Inexplicably, Comment i. advocates a categorical determination of duty, requiring a group of situations where duty does not exist.  The Restatement concedes:  “Even when such categorical determinations are adopted, exceptions or limitations may also be appropriate.”  Restatement (Third) of Torts:  Liability for Physical Harm § 7 cmt. i.  The concept of adopting categories of duty and then exceptions to those categories can only be viewed as a nightmare.  The Restatement wants “to eliminate foreseeability in duty so that judges do not invade the province of the jury.”  Zipursky, supra, at 1275.  By using Wis. JI—Civil 1005 and only finding lack of duty where no reasonable jury could find foreseeability, Wisconsin has been avoiding this problem for seventy-five years.  The Restatement’s excision of foreseeability is nothing less than eliminating duty in Wisconsin’s negligence methodology.  John C. P. Goldberg & Benjamin C. Zipursky, The Restatement (Third) and the Place of Duty in Negligence Law, 54 Vand. L. Rev. 659-60 (2001), agrees.  (Restatement (Third) of Torts:  Liability for Physical Harm § 7, qualified by § 6, offers a three-element account of negligence). Wisconsin has followed a far better methodology for seventy-five years.  That methodology works every time, and is easily explainable.  Our case law and jury instruction defines the proper place of judge and jury.  Why mess with success?   
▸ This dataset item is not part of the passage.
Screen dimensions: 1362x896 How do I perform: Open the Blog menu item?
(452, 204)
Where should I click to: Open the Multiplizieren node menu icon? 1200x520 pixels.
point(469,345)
Finally, we note that in Palsgraf,  Judge Andrews used “duty to the world at large” not to define duty, but as a way to explain the difference between his view and that of Judge Cardozo’s majority opinion.  Owing a duty to the world does not explain whether a defendant in a Wisconsin negligence case has a duty under the circumstances of the case at hand.  No Wisconsin case has held that negligence is now a three-element analysis.  Duty still exists as the first element of negligence.  Duty to the world cannot mean that in any case where negligence is asserted, a duty exists, no matter what the facts of the case reveal or how fanciful are the plaintiff’s allegations.  Once we accept, as we do, that duty is still an element in Wisconsin negligence analysis, it becomes necessary to determine whether, under the facts and circumstances pled or proven, the defendant in the case at hand had a duty.  See Alvarado v. Sersch, 2003 WI 55, ¶14, 262 Wis. 2d 74, 662 N.W.2d 350 (“In Wisconsin a duty to use ordinary care is established whenever it is foreseeable that a person’s act or failure to act might cause harm to some other person.”), Johanson v. Webster Mfg. Co., 139 Wis. 181, 184, 120 N.W. 832 (1909) (“Negligence in law is not mere carelessness, but is careless conduct under such circumstances that an ordinarily prudent person would anticipate some injury to another as a reasonably probable result thereof.”).  Saying that everyone owes a duty of due care to the world begs the real question by avoiding the facts and circumstances of the case at hand. 

[14]  In Beacon Bowl, Inc. v. Wisconsin Electric Power Co., 176 Wis. 2d 740, 763, 501 N.W.2d 788 (1993), the court addressed a court of appeals certification question asking whether Ransome v. Wisconsin Electric Power Co., 87 Wis. 2d 605, 275 N.W.2d 641 (1979), “applied” in the certified case.  The supreme court replied:  Ransome has relevance to this action although it does not ‘apply’ to this action.  Liability is determined on a case-by-case basis in negligence and strict liability cases, depending on the facts.”  Id. 

[15]  Nycal Corporation v. KPMG Peat Marwick LLP., 688 N.E.2d 1368, 1370 (Mass. 1990), is also of interest here for its comment:  “This test [duty to the world] is generally disfavored, having been adopted by courts in only two jurisdictions.  See Touche Ross & Co. v. Commercial Union Ins. Co., 514 So.2d 315 (Miss. 1987); Citizens State Bank v. Timm, Schmidt & Co., 113 Wis. 2d 376, 335 N.W.2d 361 (1983).”

[16]  We do not consider cause or damages because these factors are not at issue here.